▶ [To do]
**A.** From the Jillian Cornish biography below, extract everything from "Her research relates" down to "in the area.", word for word.
**B.** Answer these questions using the Jillian Cornish biography below.
(i) Which secondary school did Cornish attend?
(ii) In what year did she complete her MSc?
(iii) How many patents does she hold?

▶ [Page excerpt]
━━━━━━━━━━━━━━━━

- Born: 1950 (age 75–76)
- Education: University of Calgary
- Scientific career
- Fields: bone growth
- Workplaces: University of Auckland
- Thesis: Immunopathogenesis of an experimental autoimmune renal disease in the rat (1985);
- Website: https://unidirectory.auckland.ac.nz/profile/j-cornish

= Jillian Cornish =

New Zealand biomedical researcher

Jillian Cornish (born 1950) is a New Zealand biomedical researcher. She is currently a full professor at the University of Auckland.

==Academic career==
After being raised in Auckland and attending Epsom Girls Grammar School and as an undergraduate at the University of Auckland, Cornish completed a 1982 MSc titled 'The Role of nephritogenic antigen in the development and maintenance of immune complex glomerulonephritis' and a 1985 PhD titled 'Immunopathogenesis of an experimental autoimmune renal disease in the rat' both at the University of Calgary. Returning to Auckland, she joined the University of Auckland and rose to full professor. Cornish is on the boards of the International Bone & Mineral Society, International Bone Morphometry Society and is a past-president of Australian and New Zealand Bone and Mineral Society.

Her research relates to cell and bone growth, investigating peptides and lipids that are anabolic to bone cells, cartilage and tendon cells. She holds over 80 patents in the area.

━━━━━━━━━━━━━━━━

▶ [Extracted entries]

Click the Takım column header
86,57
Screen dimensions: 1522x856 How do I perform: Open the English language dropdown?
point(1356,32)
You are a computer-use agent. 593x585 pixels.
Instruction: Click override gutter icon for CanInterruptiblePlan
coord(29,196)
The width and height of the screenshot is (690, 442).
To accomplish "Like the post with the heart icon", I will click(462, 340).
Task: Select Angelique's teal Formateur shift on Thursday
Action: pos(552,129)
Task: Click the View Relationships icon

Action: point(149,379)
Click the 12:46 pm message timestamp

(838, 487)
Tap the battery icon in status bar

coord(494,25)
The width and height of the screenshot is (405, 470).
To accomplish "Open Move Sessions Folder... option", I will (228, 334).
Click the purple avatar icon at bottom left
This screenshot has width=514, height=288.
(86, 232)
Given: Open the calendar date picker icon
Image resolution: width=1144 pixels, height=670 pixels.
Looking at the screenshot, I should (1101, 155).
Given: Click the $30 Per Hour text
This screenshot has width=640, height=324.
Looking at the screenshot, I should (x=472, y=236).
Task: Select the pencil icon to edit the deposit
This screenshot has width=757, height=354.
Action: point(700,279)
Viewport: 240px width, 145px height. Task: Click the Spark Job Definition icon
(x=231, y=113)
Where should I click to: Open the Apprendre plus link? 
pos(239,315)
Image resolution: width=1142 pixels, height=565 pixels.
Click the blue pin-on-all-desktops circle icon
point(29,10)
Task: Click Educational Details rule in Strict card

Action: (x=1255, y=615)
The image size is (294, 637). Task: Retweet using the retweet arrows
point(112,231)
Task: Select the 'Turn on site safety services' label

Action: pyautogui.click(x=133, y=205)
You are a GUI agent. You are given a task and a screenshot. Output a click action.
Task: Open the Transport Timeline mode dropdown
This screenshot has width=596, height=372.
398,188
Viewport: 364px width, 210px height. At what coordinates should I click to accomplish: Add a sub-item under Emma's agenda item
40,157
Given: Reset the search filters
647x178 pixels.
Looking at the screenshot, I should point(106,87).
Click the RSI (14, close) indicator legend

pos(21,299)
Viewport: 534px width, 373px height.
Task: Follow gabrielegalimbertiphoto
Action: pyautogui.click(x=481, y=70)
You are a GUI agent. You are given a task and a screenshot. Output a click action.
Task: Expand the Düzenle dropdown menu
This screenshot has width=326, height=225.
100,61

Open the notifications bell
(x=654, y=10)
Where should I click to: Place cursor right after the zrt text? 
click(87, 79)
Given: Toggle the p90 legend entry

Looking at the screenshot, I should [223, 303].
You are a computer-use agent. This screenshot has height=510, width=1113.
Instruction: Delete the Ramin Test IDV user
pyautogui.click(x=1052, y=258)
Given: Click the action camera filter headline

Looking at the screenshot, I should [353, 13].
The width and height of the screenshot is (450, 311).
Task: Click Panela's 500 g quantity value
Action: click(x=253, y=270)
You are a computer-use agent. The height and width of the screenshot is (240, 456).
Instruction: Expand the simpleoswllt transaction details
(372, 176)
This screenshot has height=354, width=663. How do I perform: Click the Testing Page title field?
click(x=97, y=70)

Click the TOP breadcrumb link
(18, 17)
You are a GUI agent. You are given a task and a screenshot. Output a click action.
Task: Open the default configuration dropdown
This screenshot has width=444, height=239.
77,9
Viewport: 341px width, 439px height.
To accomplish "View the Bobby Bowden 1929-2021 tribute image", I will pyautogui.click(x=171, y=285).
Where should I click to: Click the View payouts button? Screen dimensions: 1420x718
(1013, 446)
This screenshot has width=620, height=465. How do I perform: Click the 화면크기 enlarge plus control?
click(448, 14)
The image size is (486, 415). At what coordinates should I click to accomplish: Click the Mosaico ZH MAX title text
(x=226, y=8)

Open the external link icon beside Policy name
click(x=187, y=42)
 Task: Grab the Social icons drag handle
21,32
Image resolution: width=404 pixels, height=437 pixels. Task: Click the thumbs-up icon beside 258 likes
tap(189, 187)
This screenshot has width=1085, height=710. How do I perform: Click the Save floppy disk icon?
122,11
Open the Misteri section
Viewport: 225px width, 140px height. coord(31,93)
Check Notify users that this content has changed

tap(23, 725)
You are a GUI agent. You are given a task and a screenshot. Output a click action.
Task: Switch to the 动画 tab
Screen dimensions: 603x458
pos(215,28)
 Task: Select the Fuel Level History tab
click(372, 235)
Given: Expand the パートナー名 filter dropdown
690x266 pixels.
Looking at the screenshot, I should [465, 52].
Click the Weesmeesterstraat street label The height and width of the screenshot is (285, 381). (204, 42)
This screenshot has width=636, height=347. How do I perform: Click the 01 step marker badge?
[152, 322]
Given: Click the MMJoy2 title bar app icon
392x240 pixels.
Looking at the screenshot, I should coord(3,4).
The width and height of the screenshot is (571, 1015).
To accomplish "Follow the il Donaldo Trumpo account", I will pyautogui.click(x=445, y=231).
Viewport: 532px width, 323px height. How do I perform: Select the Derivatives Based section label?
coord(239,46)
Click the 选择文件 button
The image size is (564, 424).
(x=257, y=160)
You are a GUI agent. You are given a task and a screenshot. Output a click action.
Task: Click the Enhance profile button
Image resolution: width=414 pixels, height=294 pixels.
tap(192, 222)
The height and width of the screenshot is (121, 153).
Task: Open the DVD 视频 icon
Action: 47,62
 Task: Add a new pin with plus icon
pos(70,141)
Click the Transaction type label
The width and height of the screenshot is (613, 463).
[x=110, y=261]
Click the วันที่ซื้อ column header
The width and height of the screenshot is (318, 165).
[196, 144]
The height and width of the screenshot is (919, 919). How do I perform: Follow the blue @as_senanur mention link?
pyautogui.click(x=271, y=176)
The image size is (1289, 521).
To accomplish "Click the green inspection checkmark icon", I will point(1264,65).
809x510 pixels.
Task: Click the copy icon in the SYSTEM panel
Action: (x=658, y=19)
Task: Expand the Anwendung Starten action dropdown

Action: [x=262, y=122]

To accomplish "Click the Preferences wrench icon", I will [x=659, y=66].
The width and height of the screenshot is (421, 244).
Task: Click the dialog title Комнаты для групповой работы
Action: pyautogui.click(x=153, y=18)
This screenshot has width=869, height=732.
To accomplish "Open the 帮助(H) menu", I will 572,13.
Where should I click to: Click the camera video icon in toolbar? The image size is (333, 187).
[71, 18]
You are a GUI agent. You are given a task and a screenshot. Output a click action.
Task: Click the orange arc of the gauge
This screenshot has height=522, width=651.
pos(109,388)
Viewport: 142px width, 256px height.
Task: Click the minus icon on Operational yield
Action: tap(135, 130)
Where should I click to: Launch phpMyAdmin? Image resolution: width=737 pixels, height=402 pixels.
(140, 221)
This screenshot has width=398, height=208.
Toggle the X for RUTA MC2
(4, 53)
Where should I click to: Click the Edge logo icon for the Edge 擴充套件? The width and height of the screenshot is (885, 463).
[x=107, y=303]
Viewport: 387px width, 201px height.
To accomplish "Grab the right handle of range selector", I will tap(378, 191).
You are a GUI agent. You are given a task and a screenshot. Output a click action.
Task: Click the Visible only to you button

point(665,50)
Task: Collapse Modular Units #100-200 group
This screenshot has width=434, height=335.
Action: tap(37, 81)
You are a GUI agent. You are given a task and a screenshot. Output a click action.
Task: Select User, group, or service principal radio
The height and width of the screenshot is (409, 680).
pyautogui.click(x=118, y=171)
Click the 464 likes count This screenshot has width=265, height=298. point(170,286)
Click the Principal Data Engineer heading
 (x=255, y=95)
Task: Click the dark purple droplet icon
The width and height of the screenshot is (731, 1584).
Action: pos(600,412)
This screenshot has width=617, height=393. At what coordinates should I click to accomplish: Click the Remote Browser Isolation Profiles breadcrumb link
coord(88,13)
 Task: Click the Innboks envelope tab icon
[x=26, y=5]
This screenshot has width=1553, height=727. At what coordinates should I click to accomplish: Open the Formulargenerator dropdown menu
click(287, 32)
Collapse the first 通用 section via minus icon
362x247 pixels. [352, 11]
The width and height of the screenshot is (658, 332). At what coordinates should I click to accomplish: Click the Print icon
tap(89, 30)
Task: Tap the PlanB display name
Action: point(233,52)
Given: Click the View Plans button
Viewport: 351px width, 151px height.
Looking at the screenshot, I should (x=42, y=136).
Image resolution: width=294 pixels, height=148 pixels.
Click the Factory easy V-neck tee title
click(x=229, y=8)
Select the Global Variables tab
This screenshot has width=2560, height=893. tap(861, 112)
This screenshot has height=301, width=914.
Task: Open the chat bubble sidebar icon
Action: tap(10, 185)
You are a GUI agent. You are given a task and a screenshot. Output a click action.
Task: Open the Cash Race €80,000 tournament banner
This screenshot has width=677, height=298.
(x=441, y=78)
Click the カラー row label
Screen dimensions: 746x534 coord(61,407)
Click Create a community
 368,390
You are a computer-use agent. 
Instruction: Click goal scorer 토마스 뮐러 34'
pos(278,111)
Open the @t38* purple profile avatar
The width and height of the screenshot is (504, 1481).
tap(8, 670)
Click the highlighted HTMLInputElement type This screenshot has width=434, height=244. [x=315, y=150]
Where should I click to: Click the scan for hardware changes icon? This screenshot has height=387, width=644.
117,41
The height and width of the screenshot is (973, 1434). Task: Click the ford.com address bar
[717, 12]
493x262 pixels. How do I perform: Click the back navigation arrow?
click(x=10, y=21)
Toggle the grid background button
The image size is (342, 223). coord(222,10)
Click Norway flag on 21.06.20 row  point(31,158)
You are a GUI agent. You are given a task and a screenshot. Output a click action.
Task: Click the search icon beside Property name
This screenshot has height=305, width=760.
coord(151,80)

━━━━━━━━━━━━━━━━

▶ [Results of the tasks]
**A.**
Her research relates to cell and bone growth, investigating peptides and lipids that are anabolic to bone cells, cartilage and tendon cells. She holds over 80 patents in the area.

**B.**
(i) Epsom Girls Grammar School
(ii) 1982
(iii) Over 80